Cuando acudí por primera vez a ella –atendiendo pues las órdenes de mi hermano Beto—sentí un cosquilleo agradable… La familia ha sido “panadera” por tradición. Es algo que traemos en la sangre. Seguramente por eso me sentí atraído por el ambiente de la misma.
Mi hermano tenía que elaborar cierta cantidad de pan para obtener su salario; pero no era fácil, pues apenas empezaba a adentrarse en el oficio. Necesitaba ayuda. Por eso había solicitado mi presencia en la panadería, pero también se fijó la idea de transmitirme sus conocimientos.
Lo primero que aprendí fue a limpiar las hojas –laminillas donde se coloca el pan para ser horneado– utilizando un raspador y un trapo; y a las pocas semanas me mostraron las técnicas para “tallar” las masas hechas a base de levadura. Esto es en el cuarto de repostería –en el otro cuarto se elaboraban los bolillos y otros tipos de pan–.

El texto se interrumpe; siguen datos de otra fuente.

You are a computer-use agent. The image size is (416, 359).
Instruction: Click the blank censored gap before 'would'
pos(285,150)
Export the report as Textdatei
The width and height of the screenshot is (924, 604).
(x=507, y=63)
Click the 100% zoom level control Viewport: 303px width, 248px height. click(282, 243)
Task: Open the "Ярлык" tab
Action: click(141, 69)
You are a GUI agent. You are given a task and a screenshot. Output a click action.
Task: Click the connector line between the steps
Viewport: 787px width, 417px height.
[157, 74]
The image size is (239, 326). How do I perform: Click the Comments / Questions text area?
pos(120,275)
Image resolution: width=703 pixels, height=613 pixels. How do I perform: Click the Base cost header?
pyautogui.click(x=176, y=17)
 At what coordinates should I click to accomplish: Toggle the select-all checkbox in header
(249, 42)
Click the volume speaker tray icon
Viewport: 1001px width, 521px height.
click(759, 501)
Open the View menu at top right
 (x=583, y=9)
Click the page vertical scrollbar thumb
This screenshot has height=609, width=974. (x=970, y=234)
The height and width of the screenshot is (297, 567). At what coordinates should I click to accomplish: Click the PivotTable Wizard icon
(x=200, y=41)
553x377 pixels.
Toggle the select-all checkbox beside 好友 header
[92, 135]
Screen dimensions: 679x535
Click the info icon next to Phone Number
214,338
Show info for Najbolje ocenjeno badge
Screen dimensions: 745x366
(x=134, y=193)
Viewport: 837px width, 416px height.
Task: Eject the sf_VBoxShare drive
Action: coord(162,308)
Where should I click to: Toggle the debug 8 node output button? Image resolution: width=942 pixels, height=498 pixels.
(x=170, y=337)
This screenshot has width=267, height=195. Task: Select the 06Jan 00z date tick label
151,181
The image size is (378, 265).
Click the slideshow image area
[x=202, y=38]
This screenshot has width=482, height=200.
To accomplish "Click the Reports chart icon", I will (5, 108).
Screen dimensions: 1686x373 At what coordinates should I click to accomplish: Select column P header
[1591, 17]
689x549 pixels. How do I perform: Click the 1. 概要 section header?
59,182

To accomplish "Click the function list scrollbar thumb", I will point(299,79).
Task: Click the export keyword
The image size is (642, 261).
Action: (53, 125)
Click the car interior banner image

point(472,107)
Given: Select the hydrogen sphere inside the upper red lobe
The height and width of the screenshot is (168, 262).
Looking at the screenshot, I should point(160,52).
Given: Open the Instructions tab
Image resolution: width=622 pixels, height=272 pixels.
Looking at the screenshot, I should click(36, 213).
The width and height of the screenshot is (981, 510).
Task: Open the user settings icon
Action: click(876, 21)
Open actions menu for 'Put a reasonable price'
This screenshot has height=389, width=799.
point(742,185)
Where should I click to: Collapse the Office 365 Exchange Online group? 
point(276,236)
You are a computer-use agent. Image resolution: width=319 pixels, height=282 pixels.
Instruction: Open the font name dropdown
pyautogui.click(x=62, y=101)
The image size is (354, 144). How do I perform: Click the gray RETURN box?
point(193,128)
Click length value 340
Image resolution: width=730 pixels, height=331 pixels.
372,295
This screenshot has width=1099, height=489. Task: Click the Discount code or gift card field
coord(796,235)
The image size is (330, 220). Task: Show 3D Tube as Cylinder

Y no es por jactancia, pero no me fue muy difícil aprender. Pronto pude preparar la masa para la fabricación de unos panecillos conocidos como “rieles”, muy buenos por cierto, En medio llevaban mermelada de guayabate.
El ambiente en la panadería de los Nieves –la Sin Rival; hoy llamada “San Miguel”—era formidable. Las bromas entre los 15 trabajadores eran el pan nuestro de cada día –aunque suene a redundancia–.
Con el tiempo aprendí a fabricar cortadillos y salchichones, ojos de buey, capotes, polvorones y muchos otros panecillos hechos a base de royal. Después seguí con el pan blanco con el que se elaboraban los pastelitos de atole, ciudadelas, almohadas, enchiladas, moños, libros, novias y muchas otras piezas tipo hojaldre.
Al mismo tiempo me ejercité en la fabricación del pan dulce de levadura, como conchitas, picones, cuernitos y un sinfín de figurillas que se pueden elaborar con ese tipo de amasijos.
Mi etapa de panadero se prolongó hasta 1976, año en que me trasladé a Tepic para cursar la carrera de licenciado en turismo; pero cuando las necesidades apremiaban regresaba a la panadería. Aún después de haber egresado de la universidad seguí trabajando en este establecimiento. Incluso, durante cinco años continuos presté mis servicios en la panadería de Don Elías González.
La verdad me sentía a mis anchas en ese mundo de la harina, del royal y la manteca, de la levadura y de todo eso que rodea a las panaderías… Me eché a perder cuando incursioné en la política y en el periodismo.
Mi hermano Beto fundó su propia panadería hace ya algunos 30 años. A él le debo el haber aprendido este noble oficio. Él es todo un maestro; y yo, para no añorar el ambiente suelo acudir de vez en cuando a la panadería de “Los Nieves” para echarme un “palomazo”. ¡Qué tiempos aquellos!